## What you should do:
Look through the material below and show every line with the word "verified".

## Recorded information:
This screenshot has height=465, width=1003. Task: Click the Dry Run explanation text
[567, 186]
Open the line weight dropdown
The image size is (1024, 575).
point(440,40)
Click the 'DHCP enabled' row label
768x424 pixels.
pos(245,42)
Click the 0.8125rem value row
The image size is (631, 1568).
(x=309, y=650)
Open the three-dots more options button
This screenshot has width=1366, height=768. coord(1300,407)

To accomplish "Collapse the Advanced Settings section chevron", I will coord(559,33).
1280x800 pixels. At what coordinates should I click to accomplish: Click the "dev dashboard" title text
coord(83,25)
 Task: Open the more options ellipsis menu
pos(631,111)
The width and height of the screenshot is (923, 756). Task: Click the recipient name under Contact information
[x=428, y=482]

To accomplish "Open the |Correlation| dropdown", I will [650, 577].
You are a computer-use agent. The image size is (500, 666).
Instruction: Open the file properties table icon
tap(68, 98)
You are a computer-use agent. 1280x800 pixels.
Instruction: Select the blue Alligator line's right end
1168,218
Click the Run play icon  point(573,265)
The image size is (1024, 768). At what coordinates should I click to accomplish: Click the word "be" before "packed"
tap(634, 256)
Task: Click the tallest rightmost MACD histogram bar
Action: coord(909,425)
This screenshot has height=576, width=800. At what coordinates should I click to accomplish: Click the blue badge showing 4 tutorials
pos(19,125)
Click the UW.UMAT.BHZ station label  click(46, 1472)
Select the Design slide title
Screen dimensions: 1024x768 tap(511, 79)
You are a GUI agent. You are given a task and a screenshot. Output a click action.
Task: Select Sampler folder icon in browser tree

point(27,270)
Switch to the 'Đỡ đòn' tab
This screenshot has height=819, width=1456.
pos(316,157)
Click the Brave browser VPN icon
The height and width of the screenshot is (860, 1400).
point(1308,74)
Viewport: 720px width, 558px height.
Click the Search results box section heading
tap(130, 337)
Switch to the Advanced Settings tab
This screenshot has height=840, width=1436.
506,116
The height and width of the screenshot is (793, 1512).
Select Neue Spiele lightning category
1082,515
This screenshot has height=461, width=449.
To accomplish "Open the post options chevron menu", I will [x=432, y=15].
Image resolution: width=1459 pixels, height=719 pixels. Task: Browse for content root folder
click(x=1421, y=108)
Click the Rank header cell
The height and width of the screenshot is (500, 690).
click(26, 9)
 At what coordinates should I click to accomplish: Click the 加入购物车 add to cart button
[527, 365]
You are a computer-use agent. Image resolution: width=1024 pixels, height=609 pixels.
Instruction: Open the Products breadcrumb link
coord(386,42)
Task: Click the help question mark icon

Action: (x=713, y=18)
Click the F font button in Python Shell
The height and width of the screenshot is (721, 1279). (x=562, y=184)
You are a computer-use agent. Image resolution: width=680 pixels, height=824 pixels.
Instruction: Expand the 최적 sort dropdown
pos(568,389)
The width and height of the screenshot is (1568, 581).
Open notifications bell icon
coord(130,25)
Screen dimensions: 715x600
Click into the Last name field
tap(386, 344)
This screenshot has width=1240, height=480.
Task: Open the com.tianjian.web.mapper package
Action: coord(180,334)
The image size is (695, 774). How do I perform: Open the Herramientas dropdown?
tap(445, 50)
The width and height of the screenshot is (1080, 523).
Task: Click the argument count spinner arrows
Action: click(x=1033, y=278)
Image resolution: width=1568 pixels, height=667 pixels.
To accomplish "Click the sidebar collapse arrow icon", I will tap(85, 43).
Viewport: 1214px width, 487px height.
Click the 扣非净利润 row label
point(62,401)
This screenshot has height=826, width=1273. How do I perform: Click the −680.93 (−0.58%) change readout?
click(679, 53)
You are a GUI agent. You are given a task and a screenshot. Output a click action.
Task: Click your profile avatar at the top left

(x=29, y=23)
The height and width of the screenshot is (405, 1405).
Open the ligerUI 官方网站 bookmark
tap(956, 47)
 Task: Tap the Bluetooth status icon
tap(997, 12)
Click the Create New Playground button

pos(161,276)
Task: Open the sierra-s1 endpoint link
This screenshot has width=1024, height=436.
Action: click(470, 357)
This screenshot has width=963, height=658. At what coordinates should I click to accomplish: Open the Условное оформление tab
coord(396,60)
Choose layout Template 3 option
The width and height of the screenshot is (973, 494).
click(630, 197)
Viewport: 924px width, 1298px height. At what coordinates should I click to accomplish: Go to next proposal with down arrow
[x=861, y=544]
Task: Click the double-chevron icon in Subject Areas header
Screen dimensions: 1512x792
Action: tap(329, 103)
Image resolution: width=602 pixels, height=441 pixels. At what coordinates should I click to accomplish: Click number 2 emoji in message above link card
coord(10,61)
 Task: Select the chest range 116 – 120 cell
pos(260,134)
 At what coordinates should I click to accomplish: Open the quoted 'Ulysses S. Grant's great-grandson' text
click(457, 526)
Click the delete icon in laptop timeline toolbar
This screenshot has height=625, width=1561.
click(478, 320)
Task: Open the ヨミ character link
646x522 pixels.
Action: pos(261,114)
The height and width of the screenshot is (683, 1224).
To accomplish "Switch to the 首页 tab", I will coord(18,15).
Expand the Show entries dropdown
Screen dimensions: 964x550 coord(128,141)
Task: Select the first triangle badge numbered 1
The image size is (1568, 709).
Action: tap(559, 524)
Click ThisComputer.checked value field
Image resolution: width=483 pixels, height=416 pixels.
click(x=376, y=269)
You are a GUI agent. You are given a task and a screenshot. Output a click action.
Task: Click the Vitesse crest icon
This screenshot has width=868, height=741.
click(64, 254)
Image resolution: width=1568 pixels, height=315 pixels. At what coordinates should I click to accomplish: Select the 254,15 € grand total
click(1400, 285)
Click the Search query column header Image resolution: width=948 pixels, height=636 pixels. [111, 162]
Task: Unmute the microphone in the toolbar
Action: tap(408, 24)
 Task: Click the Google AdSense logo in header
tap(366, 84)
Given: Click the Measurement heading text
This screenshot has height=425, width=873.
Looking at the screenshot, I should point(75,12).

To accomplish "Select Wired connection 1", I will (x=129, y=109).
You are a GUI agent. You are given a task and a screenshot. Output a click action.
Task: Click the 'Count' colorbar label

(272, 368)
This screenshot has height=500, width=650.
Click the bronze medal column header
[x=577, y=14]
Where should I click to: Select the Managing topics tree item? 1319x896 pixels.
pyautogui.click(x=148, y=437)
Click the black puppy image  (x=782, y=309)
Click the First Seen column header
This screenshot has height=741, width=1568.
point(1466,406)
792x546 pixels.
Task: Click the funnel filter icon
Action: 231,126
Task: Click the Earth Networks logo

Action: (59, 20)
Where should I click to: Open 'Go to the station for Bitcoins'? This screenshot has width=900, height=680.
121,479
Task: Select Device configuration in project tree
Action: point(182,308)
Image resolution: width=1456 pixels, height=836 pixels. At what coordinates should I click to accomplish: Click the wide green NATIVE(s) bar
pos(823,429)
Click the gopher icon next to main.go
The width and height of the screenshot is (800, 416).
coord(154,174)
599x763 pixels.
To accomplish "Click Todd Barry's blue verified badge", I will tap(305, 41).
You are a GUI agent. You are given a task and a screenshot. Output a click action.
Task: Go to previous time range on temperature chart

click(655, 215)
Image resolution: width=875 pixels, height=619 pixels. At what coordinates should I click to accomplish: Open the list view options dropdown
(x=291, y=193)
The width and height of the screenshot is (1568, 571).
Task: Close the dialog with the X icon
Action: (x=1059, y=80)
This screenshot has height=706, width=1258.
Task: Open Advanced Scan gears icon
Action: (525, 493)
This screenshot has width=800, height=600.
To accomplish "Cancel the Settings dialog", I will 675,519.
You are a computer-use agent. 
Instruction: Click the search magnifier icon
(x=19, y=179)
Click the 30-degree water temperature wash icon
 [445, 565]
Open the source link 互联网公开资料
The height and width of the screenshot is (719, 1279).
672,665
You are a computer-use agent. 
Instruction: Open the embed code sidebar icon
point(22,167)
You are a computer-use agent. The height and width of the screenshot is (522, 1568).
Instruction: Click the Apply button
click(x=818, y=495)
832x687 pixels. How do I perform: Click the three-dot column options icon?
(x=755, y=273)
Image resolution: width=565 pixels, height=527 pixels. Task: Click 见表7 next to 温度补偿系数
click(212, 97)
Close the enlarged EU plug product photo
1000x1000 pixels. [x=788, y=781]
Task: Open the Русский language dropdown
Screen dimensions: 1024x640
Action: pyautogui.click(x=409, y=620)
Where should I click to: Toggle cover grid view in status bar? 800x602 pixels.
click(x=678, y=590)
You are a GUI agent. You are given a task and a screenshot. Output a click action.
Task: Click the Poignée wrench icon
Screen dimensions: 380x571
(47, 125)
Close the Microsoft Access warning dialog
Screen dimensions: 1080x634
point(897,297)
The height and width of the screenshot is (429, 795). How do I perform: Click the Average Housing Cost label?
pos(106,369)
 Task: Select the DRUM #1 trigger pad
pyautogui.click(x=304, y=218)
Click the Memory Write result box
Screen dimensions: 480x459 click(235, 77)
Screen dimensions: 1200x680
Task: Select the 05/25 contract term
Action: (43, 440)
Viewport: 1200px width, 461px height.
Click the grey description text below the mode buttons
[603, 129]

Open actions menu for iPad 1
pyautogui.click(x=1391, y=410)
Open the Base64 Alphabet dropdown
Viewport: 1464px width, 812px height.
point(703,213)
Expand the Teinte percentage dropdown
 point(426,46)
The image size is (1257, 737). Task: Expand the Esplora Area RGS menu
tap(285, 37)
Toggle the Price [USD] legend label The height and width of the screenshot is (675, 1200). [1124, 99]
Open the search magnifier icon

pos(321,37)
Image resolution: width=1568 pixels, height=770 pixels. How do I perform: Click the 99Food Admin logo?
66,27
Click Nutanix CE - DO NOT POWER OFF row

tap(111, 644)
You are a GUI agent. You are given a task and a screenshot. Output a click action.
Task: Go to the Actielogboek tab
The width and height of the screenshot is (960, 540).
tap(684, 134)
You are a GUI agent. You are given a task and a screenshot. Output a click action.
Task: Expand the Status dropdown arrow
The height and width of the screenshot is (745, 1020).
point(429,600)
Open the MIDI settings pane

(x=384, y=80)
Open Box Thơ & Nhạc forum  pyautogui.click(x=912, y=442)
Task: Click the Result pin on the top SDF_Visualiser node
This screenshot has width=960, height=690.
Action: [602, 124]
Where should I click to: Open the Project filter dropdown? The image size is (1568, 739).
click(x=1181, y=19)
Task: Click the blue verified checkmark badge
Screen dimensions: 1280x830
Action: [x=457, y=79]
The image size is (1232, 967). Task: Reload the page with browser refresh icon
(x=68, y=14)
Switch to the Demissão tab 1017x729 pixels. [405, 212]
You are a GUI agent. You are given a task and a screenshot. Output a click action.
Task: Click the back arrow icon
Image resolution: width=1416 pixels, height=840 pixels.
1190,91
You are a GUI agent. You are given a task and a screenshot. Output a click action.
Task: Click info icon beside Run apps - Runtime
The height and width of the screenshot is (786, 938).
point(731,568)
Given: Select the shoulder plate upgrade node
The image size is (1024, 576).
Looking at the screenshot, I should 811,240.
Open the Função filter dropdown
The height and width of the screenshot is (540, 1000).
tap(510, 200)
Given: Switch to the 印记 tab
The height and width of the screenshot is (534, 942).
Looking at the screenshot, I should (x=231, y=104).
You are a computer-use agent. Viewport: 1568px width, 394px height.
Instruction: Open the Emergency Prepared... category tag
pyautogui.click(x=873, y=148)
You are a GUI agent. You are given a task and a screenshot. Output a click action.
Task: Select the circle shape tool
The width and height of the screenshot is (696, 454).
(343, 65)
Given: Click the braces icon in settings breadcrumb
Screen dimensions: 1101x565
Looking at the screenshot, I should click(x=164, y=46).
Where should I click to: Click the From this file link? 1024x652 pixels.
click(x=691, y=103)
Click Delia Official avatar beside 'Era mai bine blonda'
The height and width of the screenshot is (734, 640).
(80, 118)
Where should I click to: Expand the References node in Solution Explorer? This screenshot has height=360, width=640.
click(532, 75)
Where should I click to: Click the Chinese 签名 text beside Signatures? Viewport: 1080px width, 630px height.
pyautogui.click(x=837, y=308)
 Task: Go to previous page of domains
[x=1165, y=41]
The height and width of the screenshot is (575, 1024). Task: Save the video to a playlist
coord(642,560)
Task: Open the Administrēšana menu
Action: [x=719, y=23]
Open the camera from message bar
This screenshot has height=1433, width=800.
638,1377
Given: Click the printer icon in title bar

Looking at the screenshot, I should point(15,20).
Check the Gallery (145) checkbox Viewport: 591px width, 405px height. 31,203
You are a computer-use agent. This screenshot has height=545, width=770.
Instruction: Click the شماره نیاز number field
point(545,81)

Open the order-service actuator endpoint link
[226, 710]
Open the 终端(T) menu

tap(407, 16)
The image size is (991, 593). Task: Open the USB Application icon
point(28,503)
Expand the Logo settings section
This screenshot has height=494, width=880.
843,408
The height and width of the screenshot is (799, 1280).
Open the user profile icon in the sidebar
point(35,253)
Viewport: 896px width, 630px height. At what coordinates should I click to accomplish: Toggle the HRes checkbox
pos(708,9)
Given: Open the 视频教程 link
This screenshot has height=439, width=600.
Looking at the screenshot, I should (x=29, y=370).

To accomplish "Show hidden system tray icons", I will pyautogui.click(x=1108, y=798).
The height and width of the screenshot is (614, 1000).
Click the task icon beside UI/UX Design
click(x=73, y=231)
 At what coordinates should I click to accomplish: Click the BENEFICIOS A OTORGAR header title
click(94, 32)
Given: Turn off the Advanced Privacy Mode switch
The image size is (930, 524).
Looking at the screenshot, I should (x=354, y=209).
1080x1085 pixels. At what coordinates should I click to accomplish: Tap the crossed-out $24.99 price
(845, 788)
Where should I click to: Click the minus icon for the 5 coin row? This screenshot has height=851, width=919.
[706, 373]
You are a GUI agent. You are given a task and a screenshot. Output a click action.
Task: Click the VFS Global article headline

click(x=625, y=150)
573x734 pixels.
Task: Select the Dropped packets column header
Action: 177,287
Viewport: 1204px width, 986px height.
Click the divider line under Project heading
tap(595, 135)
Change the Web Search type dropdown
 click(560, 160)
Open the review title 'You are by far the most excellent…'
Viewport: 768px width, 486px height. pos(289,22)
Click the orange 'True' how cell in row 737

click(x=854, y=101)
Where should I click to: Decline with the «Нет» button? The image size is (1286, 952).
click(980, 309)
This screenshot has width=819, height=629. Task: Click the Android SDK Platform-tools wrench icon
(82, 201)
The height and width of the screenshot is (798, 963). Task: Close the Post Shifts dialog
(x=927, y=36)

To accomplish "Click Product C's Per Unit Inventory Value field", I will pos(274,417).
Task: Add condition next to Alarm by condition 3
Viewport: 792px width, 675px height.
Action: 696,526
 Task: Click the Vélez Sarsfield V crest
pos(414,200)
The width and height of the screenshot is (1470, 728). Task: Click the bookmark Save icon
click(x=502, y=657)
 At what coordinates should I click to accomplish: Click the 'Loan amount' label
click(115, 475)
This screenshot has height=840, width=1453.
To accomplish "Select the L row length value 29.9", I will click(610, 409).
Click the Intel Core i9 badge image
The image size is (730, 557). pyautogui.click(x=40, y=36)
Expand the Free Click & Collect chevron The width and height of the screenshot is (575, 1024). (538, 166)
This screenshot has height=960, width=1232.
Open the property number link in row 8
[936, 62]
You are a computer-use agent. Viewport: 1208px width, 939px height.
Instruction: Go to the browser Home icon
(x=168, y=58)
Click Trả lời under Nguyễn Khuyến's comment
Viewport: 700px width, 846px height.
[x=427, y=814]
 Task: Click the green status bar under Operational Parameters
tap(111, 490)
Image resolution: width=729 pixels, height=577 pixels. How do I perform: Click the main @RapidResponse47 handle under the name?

## Problem solution:
To accomplish "Click Todd Barry's blue verified badge", I will tap(305, 41).
Task: Click the blue verified checkmark badge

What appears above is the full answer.